#### Exercise brief:
From the listing below, pull out all lines with "computer" in them.

#### Task input:
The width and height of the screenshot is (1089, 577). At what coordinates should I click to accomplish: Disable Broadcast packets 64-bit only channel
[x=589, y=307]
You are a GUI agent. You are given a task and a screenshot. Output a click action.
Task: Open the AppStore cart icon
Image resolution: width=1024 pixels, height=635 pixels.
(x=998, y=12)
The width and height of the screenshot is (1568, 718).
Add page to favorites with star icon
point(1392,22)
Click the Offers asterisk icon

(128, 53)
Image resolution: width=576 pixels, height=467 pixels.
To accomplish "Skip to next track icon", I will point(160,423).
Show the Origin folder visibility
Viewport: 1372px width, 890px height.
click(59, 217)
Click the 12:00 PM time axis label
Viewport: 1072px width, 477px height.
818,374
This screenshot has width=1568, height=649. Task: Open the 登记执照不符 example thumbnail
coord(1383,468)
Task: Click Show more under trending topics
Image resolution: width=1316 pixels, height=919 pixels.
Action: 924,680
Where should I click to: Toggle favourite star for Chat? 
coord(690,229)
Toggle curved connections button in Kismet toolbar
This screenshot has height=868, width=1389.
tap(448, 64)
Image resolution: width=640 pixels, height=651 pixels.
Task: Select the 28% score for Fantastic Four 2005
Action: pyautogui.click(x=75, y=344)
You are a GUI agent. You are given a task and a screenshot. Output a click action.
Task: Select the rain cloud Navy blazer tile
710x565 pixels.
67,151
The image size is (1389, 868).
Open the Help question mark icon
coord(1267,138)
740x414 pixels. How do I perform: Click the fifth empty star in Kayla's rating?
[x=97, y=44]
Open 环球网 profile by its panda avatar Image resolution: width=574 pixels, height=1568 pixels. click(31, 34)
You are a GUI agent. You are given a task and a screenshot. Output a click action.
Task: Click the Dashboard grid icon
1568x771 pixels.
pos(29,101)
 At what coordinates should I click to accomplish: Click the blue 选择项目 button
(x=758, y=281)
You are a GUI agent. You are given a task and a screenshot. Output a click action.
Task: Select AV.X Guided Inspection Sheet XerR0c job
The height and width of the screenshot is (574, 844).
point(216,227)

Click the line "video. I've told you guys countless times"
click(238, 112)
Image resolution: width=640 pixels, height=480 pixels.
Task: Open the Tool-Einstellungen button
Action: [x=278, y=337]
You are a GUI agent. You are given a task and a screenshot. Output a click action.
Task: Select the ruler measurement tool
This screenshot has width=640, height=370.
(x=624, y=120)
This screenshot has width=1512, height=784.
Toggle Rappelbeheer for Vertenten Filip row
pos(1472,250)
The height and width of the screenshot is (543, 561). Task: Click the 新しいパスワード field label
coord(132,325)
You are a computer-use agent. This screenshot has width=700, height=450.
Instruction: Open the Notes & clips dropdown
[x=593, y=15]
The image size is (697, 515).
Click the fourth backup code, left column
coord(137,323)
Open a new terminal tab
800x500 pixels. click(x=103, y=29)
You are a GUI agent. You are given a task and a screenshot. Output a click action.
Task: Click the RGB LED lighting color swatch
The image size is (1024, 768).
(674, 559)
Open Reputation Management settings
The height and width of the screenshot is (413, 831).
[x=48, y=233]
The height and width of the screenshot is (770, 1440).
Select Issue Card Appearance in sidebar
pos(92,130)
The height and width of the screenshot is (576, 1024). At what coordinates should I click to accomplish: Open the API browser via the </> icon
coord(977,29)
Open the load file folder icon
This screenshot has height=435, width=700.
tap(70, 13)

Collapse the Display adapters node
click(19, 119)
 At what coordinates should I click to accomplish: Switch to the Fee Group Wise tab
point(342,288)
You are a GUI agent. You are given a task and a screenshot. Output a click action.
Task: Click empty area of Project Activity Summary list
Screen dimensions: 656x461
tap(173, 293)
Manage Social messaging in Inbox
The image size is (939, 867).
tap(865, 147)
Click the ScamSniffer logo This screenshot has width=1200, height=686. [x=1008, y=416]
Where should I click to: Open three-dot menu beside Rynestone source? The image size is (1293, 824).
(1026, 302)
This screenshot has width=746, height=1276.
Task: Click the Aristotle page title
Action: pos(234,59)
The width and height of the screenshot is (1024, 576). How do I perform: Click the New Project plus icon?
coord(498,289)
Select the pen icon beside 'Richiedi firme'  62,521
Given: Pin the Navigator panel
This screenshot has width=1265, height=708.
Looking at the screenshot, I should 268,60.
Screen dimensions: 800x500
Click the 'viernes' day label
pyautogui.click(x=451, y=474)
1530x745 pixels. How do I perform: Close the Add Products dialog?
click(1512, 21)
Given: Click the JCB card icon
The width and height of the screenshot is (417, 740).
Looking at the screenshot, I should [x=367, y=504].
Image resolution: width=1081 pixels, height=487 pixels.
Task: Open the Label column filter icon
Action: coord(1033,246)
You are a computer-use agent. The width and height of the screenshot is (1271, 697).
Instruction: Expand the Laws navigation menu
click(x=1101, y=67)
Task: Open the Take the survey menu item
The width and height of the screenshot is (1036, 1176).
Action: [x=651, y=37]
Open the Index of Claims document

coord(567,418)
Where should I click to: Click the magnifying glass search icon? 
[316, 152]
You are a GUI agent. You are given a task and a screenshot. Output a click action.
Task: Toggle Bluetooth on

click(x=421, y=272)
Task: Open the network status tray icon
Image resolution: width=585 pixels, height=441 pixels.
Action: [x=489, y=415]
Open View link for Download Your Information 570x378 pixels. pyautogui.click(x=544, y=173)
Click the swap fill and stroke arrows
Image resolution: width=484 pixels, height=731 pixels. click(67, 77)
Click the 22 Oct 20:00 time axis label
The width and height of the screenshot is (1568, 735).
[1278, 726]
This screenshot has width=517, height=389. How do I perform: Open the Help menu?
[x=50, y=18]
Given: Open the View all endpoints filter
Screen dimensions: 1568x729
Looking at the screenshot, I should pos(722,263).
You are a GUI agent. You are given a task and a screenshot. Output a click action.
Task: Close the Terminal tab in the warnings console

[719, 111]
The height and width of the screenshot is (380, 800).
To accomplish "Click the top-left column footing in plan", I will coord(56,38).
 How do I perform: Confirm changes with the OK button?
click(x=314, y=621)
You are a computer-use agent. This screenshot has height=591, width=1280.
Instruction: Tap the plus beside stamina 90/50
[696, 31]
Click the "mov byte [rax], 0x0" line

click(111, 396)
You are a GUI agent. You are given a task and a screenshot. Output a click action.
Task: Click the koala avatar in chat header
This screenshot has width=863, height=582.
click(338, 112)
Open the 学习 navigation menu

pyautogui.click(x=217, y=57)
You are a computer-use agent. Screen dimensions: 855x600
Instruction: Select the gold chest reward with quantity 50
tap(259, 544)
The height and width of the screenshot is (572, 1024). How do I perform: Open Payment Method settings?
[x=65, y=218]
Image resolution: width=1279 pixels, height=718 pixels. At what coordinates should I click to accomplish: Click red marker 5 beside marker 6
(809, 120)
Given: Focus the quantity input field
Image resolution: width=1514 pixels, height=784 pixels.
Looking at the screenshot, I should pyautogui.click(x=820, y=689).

#### Answer box:
You are a computer-use agent. This screenshot has width=700, height=450.
You are a computer-use agent. The width and height of the screenshot is (1271, 697).
You are a computer-use agent. This screenshot has height=591, width=1280.
You are a computer-use agent. Screen dimensions: 855x600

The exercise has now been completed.